= Stated goal 1 =
Reproduce, word for word, the portion of the passage on cairo, XRender, and pixman that begins with the words containing "We’ll get back" and ends with "the Xlib backend.".

= Passage to read =
▼▼▼

We’ll get back to the X Window System and its numerous extensions in a little bit.

cairo

cairo is a drawing library used either by applications like Firefox directly, or through libraries like GTK+, to draw vector shapes. GTK+3′s drawing model is built entirely on cairo. If you’ve ever used an HTML5 <canvas>, cairo implements practically the same API. Although <canvas> was originally developed by Apple, the vector drawing model is well-known, as it’s the PostScript vector drawing model, which has found support in other vector graphics technologies and standards such as PDF, Flash, SVG, Direct2D, Quartz 2D, OpenVG, and lots more than I can possibly give an exhaustive list for.

cairo has support to draw to X11 surfaces through the Xlib backend.

cairo has been used in toolkits like GTK+. Functionality was added in GTK+ 2 to optionally use cairo in GTK+ 2.8. The drawing model in GTK+3 requires cairo.

XRender Extension

X11 has a special extension, XRender, which adds support for anti-aliased drawing primitives (X11′s existing graphics were aliased), gradients, matrix transforms and more. The original intention was that drivers could have specialized accelerated code paths for doing specific drawing. Unfortunately, it seems to be the case that software rasterization is just as fast, for unintuitive reasons. Oh well. XRender deals in aligned trapezoids – rectangles with an optional slant to the left and right edges. Carl Worth and Keith Packard came up with a “fast” software rasterization method for trapezoids. Trapezoids are also super easy to decompose into two triangles, to align ourselves with fast hardware rendering. Cairo includes a wonderful show-traps utility that might give you a bit of insight into the tessellation into trapezoids it does.

Here’s a simple red circle we drew. This is decomposed into two sets of trapezoids – one for the stroke, and one for the fill. Since the diagrams that show-traps gives you by default aren’t very enlightening, I hacked up the utility to give each trapezoid a unique color. Here’s the set of trapezoids for the black stroke.

Psychedelic.

pixman

Both the X server and cairo need to do pixel level manipulation at some point. cairo and Xorg had separate implementations of things like basic rasterization algorithms, pixel-level access for certain kinds of buffers (ARGB32, RGB24, RGB565), gradients, matrices, and a lot more. Now, both the X server and cairo share a low-level library called pixman, which handles these things for it. pixman is not supposed to be a public API, nor is it a drawing API. It’s not really any API at all; it’s just a solution to some code duplication between various parts.

▲▲▲

= Record set =

▼▼▼

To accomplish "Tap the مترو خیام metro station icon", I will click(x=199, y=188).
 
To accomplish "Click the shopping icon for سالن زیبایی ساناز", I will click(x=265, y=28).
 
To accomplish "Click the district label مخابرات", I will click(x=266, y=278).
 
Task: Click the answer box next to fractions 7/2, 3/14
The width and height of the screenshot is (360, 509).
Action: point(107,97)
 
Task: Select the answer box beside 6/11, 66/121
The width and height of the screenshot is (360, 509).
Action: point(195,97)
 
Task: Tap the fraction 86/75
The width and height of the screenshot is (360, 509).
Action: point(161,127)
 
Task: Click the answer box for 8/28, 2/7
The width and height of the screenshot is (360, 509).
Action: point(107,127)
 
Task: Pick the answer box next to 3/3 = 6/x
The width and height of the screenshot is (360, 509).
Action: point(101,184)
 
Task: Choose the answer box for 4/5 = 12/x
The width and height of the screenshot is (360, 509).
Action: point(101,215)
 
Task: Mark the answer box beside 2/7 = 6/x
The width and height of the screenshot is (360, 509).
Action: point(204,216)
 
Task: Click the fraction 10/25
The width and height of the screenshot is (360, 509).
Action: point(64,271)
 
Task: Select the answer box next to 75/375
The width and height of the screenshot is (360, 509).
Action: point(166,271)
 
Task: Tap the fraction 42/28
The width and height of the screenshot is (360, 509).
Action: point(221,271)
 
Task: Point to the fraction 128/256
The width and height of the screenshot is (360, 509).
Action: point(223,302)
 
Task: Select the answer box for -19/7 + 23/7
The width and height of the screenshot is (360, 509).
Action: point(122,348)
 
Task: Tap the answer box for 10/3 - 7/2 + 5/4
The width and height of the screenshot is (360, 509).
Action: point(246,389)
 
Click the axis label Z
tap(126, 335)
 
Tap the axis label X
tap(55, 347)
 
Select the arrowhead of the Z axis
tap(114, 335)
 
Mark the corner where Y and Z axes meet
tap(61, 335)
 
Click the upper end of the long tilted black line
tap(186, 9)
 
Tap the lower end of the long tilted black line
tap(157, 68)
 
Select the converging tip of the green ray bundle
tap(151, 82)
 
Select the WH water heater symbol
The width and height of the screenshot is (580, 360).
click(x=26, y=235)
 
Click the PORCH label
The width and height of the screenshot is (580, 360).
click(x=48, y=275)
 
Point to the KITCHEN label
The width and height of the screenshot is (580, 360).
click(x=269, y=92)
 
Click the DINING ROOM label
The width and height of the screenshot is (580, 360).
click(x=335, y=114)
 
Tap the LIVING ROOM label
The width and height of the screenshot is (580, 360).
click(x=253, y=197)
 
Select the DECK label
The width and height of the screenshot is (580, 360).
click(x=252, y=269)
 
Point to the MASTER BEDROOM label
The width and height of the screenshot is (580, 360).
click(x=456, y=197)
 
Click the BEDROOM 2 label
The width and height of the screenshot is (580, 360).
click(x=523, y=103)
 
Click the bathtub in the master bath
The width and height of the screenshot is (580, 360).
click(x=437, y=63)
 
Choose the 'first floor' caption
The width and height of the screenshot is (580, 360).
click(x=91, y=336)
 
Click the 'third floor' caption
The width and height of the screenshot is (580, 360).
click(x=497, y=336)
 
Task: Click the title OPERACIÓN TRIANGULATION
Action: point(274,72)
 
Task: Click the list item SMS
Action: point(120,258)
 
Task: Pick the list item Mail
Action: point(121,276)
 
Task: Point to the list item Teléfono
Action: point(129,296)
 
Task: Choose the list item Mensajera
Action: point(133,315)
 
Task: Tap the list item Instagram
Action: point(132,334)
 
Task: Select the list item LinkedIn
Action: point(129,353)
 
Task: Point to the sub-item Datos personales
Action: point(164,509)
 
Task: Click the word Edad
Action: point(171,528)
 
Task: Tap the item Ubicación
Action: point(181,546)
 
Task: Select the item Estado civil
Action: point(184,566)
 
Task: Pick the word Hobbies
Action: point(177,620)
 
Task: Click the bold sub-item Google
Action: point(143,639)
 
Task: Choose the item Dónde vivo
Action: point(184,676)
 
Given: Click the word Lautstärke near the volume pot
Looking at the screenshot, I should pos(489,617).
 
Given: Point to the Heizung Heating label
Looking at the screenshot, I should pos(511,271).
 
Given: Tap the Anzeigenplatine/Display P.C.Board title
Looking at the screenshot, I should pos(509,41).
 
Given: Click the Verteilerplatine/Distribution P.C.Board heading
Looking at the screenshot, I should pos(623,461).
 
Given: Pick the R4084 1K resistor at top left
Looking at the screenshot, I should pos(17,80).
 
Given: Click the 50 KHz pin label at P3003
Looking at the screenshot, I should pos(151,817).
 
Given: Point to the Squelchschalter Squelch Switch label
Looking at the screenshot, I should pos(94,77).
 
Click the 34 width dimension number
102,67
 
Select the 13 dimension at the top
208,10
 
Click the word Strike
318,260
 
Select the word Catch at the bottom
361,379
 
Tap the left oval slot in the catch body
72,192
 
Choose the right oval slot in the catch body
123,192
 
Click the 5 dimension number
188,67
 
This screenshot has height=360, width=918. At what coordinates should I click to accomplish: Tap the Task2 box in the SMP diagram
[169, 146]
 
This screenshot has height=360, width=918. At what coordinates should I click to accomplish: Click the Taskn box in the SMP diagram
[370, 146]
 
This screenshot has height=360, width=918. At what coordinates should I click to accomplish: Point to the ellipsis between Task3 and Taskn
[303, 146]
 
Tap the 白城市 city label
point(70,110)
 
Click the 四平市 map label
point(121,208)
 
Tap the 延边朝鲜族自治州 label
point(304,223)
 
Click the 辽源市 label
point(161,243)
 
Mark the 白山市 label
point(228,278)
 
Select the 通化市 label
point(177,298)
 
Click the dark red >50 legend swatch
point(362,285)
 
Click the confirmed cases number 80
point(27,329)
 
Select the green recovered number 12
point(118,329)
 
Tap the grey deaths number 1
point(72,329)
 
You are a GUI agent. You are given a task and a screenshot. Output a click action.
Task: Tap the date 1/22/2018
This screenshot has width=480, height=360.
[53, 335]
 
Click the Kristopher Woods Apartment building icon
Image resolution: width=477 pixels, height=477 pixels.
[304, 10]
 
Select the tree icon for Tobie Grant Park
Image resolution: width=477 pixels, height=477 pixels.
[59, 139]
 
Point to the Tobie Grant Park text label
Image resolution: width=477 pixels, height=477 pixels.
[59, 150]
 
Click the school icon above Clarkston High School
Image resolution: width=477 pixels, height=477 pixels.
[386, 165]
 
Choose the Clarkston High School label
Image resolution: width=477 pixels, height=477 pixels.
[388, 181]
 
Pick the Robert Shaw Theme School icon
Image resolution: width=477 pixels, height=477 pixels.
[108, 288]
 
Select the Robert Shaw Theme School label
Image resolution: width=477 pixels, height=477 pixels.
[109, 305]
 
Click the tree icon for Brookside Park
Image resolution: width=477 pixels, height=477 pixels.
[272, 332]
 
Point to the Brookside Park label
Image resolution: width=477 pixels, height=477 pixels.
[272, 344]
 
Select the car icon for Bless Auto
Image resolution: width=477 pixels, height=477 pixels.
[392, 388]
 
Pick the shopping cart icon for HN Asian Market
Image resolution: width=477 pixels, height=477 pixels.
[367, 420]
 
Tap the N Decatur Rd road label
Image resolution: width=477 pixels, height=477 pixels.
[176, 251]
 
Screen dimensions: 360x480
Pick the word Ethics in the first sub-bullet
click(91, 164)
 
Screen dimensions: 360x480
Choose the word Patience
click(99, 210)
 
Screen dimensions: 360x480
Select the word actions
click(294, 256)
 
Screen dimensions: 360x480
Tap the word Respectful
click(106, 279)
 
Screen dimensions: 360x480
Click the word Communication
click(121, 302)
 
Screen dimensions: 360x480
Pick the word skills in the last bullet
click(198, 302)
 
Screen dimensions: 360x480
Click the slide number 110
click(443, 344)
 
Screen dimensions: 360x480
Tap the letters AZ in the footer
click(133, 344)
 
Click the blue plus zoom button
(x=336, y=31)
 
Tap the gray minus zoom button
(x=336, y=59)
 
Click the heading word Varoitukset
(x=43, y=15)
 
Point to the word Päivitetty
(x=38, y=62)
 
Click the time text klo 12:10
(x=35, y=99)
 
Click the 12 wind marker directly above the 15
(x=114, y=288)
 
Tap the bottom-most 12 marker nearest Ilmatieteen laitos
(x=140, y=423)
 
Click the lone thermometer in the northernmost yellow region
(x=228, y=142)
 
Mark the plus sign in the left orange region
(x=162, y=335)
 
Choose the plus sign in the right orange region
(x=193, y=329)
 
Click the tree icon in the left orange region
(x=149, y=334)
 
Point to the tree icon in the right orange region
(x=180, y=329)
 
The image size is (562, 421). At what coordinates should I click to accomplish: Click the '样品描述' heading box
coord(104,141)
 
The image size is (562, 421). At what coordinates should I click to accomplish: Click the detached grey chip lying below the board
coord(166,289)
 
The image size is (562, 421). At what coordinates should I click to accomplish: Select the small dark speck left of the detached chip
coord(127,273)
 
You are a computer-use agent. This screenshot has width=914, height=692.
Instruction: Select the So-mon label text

▲▲▲

= Stated goal 2 =
Transcribe the listing without changes, from its first line through the line that contains "Action: point(195,97)".

= Correct response 1 =
We’ll get back to the X Window System and its numerous extensions in a little bit.

cairo

cairo is a drawing library used either by applications like Firefox directly, or through libraries like GTK+, to draw vector shapes. GTK+3′s drawing model is built entirely on cairo. If you’ve ever used an HTML5 <canvas>, cairo implements practically the same API. Although <canvas> was originally developed by Apple, the vector drawing model is well-known, as it’s the PostScript vector drawing model, which has found support in other vector graphics technologies and standards such as PDF, Flash, SVG, Direct2D, Quartz 2D, OpenVG, and lots more than I can possibly give an exhaustive list for.

cairo has support to draw to X11 surfaces through the Xlib backend.

= Correct response 2 =
To accomplish "Tap the مترو خیام metro station icon", I will click(x=199, y=188).
 
To accomplish "Click the shopping icon for سالن زیبایی ساناز", I will click(x=265, y=28).
 
To accomplish "Click the district label مخابرات", I will click(x=266, y=278).
 
Task: Click the answer box next to fractions 7/2, 3/14
The width and height of the screenshot is (360, 509).
Action: point(107,97)
 
Task: Select the answer box beside 6/11, 66/121
The width and height of the screenshot is (360, 509).
Action: point(195,97)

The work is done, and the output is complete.